> EXCERPTED RECORDS

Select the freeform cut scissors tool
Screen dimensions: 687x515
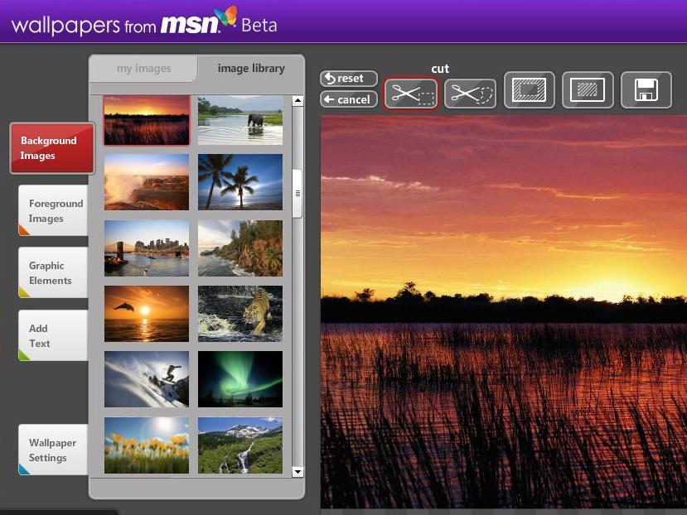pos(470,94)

==

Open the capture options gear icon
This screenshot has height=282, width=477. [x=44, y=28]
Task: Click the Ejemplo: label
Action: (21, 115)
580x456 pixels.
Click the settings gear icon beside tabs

> PROBLEM
Set down only the lines above that fall between the line holding "Open the capture options gear icon" and the line holding "Click the settings gear icon beside tabs", inclusive, keeping each exact.

> PROBLEM SOLUTION
Open the capture options gear icon
This screenshot has height=282, width=477. [x=44, y=28]
Task: Click the Ejemplo: label
Action: (21, 115)
580x456 pixels.
Click the settings gear icon beside tabs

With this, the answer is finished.